Bertani Tanpa Bakar Lahan
Setelah tiga tahun tak berani menanam padi, warga Desa Sebangau Mulya kini bernapas lega. Sudah ada alternatif cara membuka lahan tanpa membakar yang memberi hasil panen melimpah.
Tiga tahun lamanya petani di Desa Sebangau Mulya, Kabupaten Pulang Pisau, Kalimantan Tengah, enggan berkebun. Alasannya takut ditangkap saat membakar lahan. Selama itu, mereka bertahan dengan hasil panen tahun 2015 sambil menahan kekhawatiran bahwa beras akan habis. Dari kegetiran itu, pemerintah desa mencari solusi dan berinovasi.
Petani di desa itu hanya tahu cara membuka dan membersihkan lahan dengan membakar. Tahun 2016-2017 dua orang ditangkap aparat karena membakar lahan. Meski tidak dipenjara, hal itu menimbulkan kengerian pada petani.

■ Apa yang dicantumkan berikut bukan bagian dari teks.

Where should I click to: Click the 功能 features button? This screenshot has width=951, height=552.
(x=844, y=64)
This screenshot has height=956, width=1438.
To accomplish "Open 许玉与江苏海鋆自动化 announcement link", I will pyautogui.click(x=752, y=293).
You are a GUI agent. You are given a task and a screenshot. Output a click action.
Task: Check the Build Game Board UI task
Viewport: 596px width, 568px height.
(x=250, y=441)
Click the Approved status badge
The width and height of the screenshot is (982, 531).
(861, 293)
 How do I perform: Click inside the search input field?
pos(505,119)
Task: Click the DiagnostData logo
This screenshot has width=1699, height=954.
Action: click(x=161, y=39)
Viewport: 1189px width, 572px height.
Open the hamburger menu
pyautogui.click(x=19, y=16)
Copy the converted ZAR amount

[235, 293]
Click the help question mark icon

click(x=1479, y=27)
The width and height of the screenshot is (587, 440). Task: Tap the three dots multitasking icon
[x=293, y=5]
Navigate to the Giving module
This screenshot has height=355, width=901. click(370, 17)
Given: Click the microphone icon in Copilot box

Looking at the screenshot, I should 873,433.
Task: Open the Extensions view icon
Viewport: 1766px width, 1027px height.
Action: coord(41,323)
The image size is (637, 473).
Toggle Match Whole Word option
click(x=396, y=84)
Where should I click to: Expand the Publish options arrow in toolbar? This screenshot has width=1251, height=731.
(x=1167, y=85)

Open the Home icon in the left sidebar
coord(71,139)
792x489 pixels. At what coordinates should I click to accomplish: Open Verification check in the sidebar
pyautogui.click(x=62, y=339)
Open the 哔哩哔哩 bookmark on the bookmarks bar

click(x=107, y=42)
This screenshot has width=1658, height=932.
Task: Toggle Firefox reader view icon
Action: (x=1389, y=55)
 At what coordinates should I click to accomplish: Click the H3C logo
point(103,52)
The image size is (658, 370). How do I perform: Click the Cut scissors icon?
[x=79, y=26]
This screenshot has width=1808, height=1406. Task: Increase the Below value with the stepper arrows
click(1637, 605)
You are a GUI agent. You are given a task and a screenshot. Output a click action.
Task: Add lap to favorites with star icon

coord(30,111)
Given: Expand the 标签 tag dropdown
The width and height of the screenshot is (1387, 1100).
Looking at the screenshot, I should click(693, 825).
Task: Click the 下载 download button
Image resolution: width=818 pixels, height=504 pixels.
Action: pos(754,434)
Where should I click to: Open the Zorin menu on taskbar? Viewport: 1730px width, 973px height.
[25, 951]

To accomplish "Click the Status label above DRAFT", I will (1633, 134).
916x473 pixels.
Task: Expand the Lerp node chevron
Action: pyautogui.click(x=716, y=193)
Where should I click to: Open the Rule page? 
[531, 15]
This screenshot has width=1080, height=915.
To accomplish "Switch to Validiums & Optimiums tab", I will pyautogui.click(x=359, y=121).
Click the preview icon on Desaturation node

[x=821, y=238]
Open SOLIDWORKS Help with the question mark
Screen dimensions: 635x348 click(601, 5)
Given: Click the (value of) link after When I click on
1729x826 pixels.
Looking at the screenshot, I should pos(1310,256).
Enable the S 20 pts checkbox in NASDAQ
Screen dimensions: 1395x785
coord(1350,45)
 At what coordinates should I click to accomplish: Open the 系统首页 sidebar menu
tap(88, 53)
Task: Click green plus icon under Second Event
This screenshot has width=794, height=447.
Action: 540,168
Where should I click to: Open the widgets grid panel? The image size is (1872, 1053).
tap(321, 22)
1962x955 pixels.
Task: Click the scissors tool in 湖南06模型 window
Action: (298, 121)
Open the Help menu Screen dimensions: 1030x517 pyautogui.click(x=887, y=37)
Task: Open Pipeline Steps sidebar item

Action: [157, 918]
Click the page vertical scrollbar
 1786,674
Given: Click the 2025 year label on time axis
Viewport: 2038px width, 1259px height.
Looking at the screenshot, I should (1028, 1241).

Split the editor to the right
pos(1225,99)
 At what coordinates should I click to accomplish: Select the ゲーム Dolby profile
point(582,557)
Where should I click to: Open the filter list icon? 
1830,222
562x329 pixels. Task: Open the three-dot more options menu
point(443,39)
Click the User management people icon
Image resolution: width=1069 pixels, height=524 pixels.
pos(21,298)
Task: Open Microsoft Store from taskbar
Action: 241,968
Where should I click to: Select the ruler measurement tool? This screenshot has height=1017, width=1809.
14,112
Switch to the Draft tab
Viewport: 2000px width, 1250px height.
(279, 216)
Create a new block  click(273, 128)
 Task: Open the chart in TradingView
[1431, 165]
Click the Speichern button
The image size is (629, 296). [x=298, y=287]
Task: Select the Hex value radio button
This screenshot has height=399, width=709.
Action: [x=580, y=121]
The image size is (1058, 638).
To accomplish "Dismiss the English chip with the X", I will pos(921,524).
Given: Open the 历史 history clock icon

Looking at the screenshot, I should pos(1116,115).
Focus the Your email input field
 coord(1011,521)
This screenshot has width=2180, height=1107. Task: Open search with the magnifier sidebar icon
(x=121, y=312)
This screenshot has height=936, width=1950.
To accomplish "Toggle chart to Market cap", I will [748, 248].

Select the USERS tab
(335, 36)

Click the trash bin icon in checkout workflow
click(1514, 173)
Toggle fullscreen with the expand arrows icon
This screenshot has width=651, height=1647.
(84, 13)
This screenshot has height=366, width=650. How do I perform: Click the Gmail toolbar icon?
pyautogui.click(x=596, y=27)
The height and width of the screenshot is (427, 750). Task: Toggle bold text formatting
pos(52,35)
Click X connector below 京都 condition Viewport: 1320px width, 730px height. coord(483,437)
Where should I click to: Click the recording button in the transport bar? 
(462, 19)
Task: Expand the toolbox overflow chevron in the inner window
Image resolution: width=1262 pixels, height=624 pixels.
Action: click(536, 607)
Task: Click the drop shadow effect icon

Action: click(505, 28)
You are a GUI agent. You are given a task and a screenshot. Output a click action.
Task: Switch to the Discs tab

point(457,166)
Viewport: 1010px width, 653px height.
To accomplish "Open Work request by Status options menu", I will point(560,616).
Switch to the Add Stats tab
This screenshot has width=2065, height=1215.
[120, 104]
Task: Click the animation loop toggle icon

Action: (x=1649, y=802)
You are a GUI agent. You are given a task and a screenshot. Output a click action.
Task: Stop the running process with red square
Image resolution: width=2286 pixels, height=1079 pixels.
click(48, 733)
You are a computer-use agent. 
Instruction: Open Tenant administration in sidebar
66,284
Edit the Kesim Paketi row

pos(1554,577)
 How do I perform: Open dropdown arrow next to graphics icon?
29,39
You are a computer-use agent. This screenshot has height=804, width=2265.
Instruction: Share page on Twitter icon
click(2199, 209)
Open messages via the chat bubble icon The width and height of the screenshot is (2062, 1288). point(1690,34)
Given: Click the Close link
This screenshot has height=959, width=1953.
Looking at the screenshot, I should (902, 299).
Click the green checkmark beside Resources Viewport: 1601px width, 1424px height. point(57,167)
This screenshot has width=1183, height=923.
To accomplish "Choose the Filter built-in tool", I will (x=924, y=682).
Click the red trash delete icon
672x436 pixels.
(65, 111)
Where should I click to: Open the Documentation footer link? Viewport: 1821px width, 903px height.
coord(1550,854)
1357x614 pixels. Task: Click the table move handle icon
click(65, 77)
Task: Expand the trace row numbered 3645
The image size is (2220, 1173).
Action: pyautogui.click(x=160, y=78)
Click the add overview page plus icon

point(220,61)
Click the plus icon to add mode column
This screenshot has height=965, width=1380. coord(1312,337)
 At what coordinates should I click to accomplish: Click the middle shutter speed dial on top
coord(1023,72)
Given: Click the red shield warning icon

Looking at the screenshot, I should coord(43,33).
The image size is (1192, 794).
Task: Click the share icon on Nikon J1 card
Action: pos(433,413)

Berdasarkan data desa, ada 20 keluarga memilih keluar dari desa setelah bencana asap serta pelarangan membakar hutan dan lahan. Sebagian pulang ke kampung asal karena mereka transmigran. Sebagian lagi memilih kerja di kebun sawit.
Seorang petani, Suparmin (71), menuturkan, kebiasaan membakar sudah dilakukan turun-temurun. Kebiasaan itu tidak hilang sejak ia dan keluarganya mengikuti program transmigrasi pada 1982 ke Pulang Pisau.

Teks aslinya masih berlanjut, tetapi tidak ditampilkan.